Take even a brief look at the Sequoia, and you'll know what it is: a full-size SUV, and a brawny truck. The testosterone-tinged look of the Sequoia may appear somewhat cartoonishly musclebound for some, though it beats the almost anonymous styling of most minivans, and has a high, serious-truck look from the front that no crossover can rival. Cabin appointments, predictably, feel like those of a high-end full-size pickup from the front seats, grafted with two more rows of roomy wagon, and the instrument panel is functional without looking too plain.
Previously you could choose from two different V-8 engines for the Sequoia, but for 2013 Toyota has discontinued the smaller-displacement (4.6-liter) choice. And it's really for the better, as most Sequoia shoppers are towing-minded (tow ratings range up to 7,400 pounds), and with 381 horsepower and 401 pound-feet of torque, the V-8 is a powerhouse. The Sequoia shares its underpinnings with the Tundra pickup truck, but it rides and handles somewhat better. A four-wheel independent suspension helps keep the Sequoia stable through corners for the most part, although rough patches--whether pavement patches or gravel-road washboards--can upset its composure.
Ride quality is good for a body-on-frame truck, thanks to the independent rear suspension system--with the ride even a step more composed with the active variable air suspension (AVS) system in the Platinum model. Road and wind noise feel quite well sealed-away, too.From base and SR5 models, to the mid-level Limited trim, and up to the luxury-packed Platinum, the Sequoia spans more than $20k, running from around $43k up to about $64k--and that's before adding any of the various official dealer-installed accessories. At the top of the lineup is the Sequoia Platinum, which adds Dynamic Laser Cruiser Control, a DVD touch-screen navigation system, and a new Blu-Ray rear entertainment system with a 9-inch LCD screen and two sets of wireless headphones.

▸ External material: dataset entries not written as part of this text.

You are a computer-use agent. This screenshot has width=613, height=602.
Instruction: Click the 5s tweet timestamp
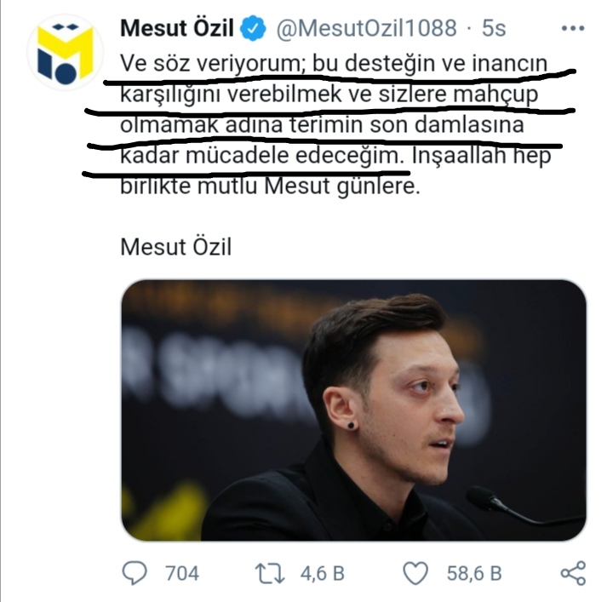(x=494, y=28)
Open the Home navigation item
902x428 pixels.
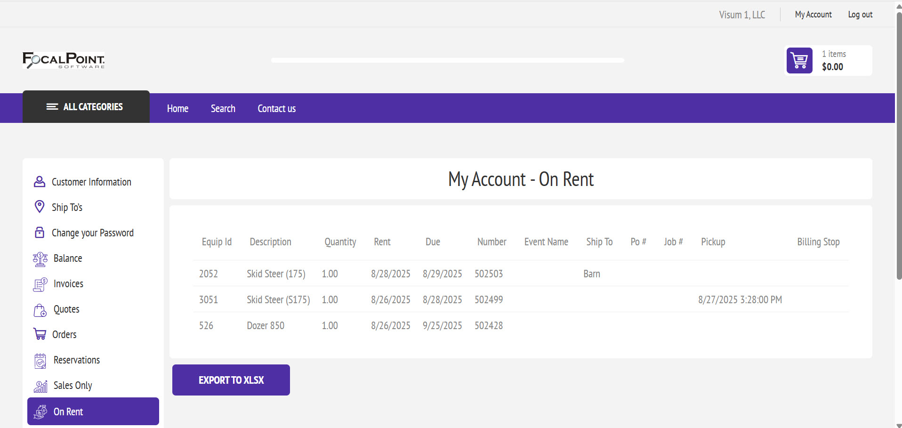coord(177,109)
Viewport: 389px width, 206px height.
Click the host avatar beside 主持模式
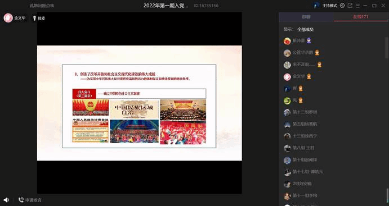316,6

A 12-way adjustable power driver’s seat, heated second-row seats, and the load-leveling air suspension with three driver-selectable modes are also all included.

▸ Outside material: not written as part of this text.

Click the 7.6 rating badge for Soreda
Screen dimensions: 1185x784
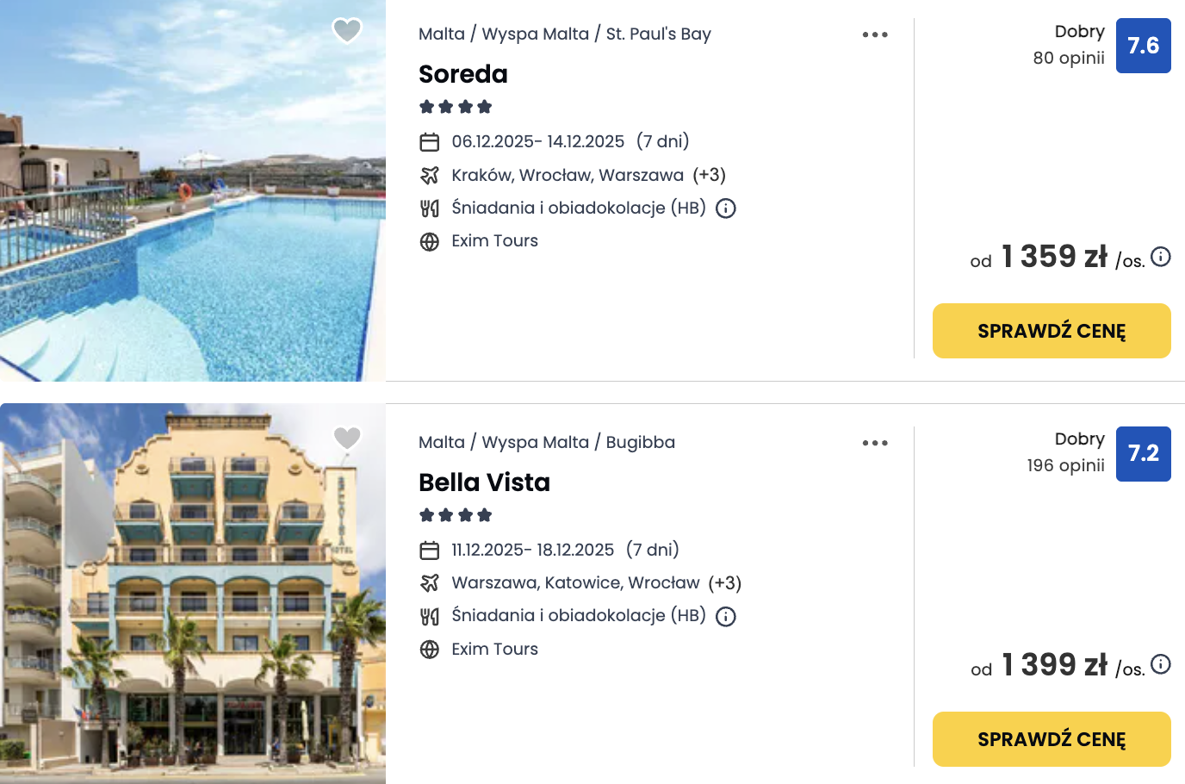click(1143, 46)
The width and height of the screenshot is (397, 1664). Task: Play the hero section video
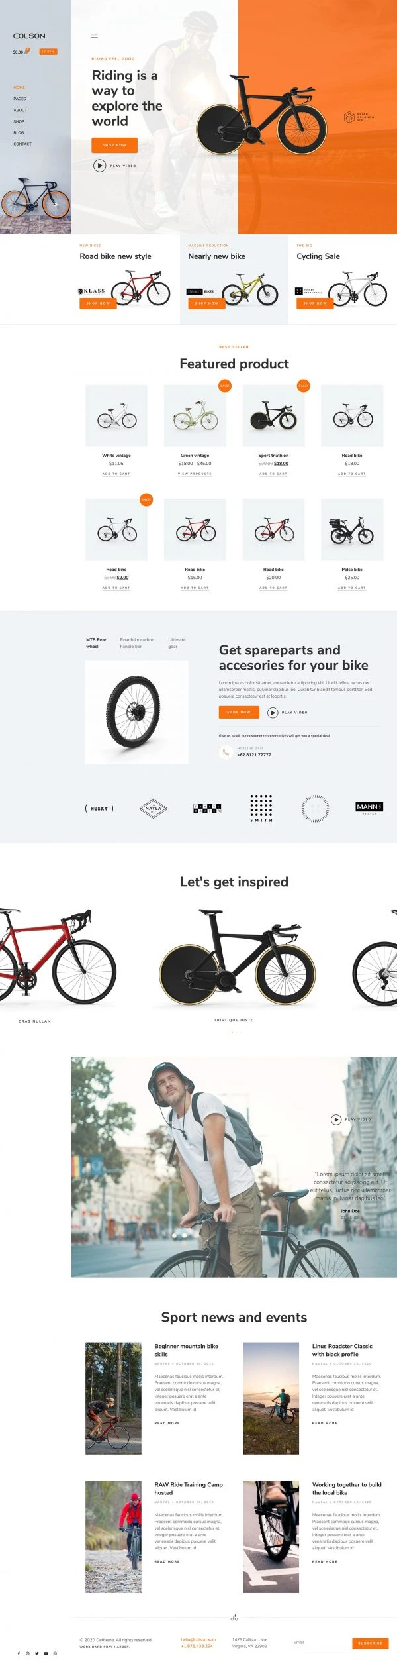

Standard on the Platinum grade and available on SR5 and Limited is a new Entune multimedia system that provides access to apps for Bing seatch, Pandora, and others, providing access to entertainment or information through your smartphone's data connection.Missing, rather oddly, from the Sequoia's factory options list is serious off-road hardware, or a dedicated off-road model (even though 4WD is widely available through the model line). It all makes sense when you see the much pricier Toyota Land Cruiser across the lot.